_Aim_
Reproduce the data below line for line, without altering any character.

_Material shown_
* * * * * * * * *

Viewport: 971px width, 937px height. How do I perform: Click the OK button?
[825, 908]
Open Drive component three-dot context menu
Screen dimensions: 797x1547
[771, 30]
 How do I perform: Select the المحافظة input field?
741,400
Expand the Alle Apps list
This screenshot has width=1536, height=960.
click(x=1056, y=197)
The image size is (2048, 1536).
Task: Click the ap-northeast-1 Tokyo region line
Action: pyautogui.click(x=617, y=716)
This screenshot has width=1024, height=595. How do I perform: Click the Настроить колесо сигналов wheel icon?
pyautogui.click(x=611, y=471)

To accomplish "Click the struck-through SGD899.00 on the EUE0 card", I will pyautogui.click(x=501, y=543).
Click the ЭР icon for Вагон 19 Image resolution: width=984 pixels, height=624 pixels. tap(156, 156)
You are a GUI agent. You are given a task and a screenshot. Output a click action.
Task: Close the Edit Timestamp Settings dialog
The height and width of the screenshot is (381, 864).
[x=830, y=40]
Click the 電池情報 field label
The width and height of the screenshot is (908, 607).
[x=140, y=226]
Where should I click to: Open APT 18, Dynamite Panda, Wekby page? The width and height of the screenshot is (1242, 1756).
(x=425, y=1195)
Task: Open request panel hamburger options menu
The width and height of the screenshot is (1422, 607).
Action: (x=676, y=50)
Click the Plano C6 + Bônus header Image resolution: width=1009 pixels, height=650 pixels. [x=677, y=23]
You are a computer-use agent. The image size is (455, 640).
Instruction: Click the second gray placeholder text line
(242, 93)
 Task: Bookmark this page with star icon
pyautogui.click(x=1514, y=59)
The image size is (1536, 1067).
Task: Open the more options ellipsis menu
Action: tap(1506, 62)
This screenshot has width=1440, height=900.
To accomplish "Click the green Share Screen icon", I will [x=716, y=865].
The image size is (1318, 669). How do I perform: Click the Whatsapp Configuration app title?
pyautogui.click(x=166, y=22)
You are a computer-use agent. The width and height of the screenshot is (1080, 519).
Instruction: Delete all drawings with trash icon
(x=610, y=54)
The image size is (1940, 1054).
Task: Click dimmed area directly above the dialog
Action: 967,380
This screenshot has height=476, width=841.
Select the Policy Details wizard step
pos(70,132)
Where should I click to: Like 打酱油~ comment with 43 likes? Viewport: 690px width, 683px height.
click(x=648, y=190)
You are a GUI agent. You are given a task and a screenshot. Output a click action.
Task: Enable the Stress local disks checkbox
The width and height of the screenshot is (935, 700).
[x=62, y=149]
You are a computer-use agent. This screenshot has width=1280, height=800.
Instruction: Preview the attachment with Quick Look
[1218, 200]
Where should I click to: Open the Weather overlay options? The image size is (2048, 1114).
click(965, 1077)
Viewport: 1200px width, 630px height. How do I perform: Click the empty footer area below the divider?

* * * * * * * * *

_Task result_
Viewport: 971px width, 937px height. How do I perform: Click the OK button?
[825, 908]
Open Drive component three-dot context menu
Screen dimensions: 797x1547
[771, 30]
 How do I perform: Select the المحافظة input field?
741,400
Expand the Alle Apps list
This screenshot has width=1536, height=960.
click(x=1056, y=197)
The image size is (2048, 1536).
Task: Click the ap-northeast-1 Tokyo region line
Action: pyautogui.click(x=617, y=716)
This screenshot has width=1024, height=595. How do I perform: Click the Настроить колесо сигналов wheel icon?
pyautogui.click(x=611, y=471)

To accomplish "Click the struck-through SGD899.00 on the EUE0 card", I will pyautogui.click(x=501, y=543).
Click the ЭР icon for Вагон 19 Image resolution: width=984 pixels, height=624 pixels. tap(156, 156)
You are a GUI agent. You are given a task and a screenshot. Output a click action.
Task: Close the Edit Timestamp Settings dialog
The height and width of the screenshot is (381, 864).
[x=830, y=40]
Click the 電池情報 field label
The width and height of the screenshot is (908, 607).
[x=140, y=226]
Where should I click to: Open APT 18, Dynamite Panda, Wekby page? The width and height of the screenshot is (1242, 1756).
(x=425, y=1195)
Task: Open request panel hamburger options menu
The width and height of the screenshot is (1422, 607).
Action: (x=676, y=50)
Click the Plano C6 + Bônus header Image resolution: width=1009 pixels, height=650 pixels. [x=677, y=23]
You are a computer-use agent. The image size is (455, 640).
Instruction: Click the second gray placeholder text line
(242, 93)
 Task: Bookmark this page with star icon
pyautogui.click(x=1514, y=59)
The image size is (1536, 1067).
Task: Open the more options ellipsis menu
Action: tap(1506, 62)
This screenshot has width=1440, height=900.
To accomplish "Click the green Share Screen icon", I will [x=716, y=865].
The image size is (1318, 669). How do I perform: Click the Whatsapp Configuration app title?
pyautogui.click(x=166, y=22)
You are a computer-use agent. The width and height of the screenshot is (1080, 519).
Instruction: Delete all drawings with trash icon
(x=610, y=54)
The image size is (1940, 1054).
Task: Click dimmed area directly above the dialog
Action: 967,380
This screenshot has height=476, width=841.
Select the Policy Details wizard step
pos(70,132)
Where should I click to: Like 打酱油~ comment with 43 likes? Viewport: 690px width, 683px height.
click(x=648, y=190)
You are a GUI agent. You are given a task and a screenshot. Output a click action.
Task: Enable the Stress local disks checkbox
The width and height of the screenshot is (935, 700).
[x=62, y=149]
You are a computer-use agent. This screenshot has width=1280, height=800.
Instruction: Preview the attachment with Quick Look
[1218, 200]
Where should I click to: Open the Weather overlay options? The image size is (2048, 1114).
click(965, 1077)
Viewport: 1200px width, 630px height. How do I perform: Click the empty footer area below the divider?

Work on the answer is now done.